----- Page extract

Upon arriving at the Monongaseneka Overlook this morning Bongo and I saw fit to tarry a bit and “take in the view”. And what a view it is; changing with each visit depending upon the time of day, season and the weather. One thing that is always striking is the sense of an endless forest stretching out and up the slopes of Droop Mountain and beyond. Monongaseneka Trail & Chestnut Musings.
Thinking Back in Time
I often find myself considering what it may have looked like to the indigenous people and to the pioneers in Appalachia. If I could go back in time it would be my greatest desire to see our primeval forests. Not intending to take anything away from the beautiful forests of today, but those ancient trees of such immense proportions would dwarf today’s trees, even those we consider “old growth”.

----------
----- Supplied material

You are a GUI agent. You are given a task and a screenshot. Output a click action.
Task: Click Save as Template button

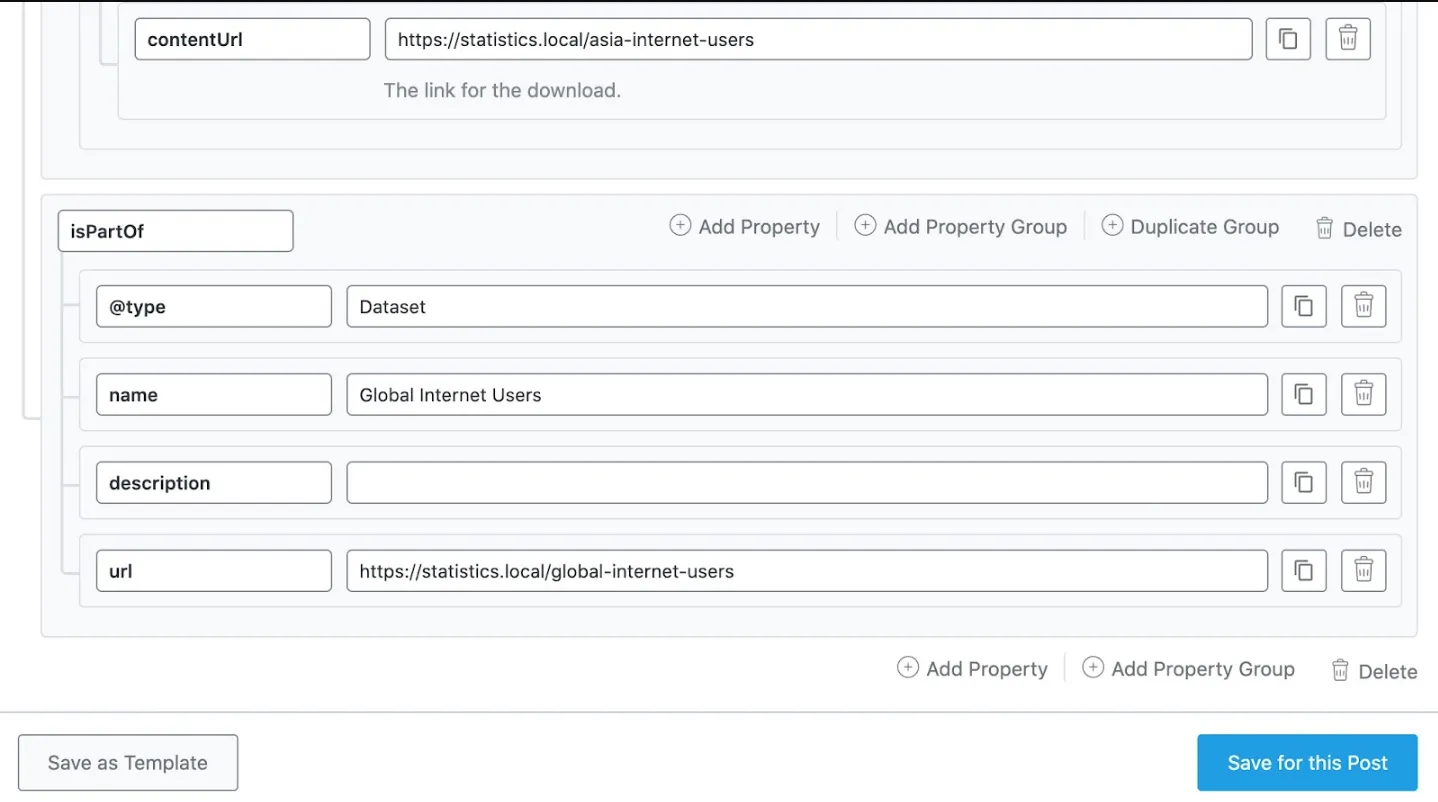click(x=128, y=763)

----------

= Directives =
1. Determine whether each statement agrees with the Monongaseneka Overlook passage. Answer yes or no and quote the deciding words from the passage.
(a) The view from the overlook looks the same on every visit.
(b) The writer and Bongo reached the overlook in the morning.
(c) The writer says that the ancient trees would be dwarfed by today's trees.
2. Translate this sentence from the Monongaseneka Overlook passage into Spanish: "If I could go back in time it would be my greatest desire to see our primeval forests."
3. Proceed with the Monongaseneka Overlook passage, picking up after its final sentence.

= Answers to the tasks =
1.
(a) No: "changing with each visit depending upon the time of day, season and the weather"
(b) Yes: "Upon arriving at the Monongaseneka Overlook this morning Bongo and I saw fit to tarry a bit"
(c) No: "those ancient trees of such immense proportions would dwarf today’s trees"

2. Si pudiera viajar al pasado, mi mayor deseo sería ver nuestros bosques primigenios.

3.
Todays forests have many of the same species of trees that greeted the earliest visitors to Appalachia with one very big exception, the American Chestnut. It is estimated that this one species accounted for 20 to 30% of the forest growth. It was one of the most important trees to early settlers. The chestnuts were an important food source for humans and animals alike. The lumber was used for fence posts and to build cabins including flooring and furniture. Some of the Wormy Chestnut can still be seen today in the legacy cabins at Watoga State Park.
When I was a youngster an old man who remembered the American Chestnut fondly told me that the greatest thing about that tree was the shade provided by the huge thickly leaved canopy. He said that even in the dog days of August you could find relief under a chestnut tree.
The Chestnut Blight of 1904 began to kill off the trees and once having gathered steam decimated this wonderful tree throughout its range by 1940.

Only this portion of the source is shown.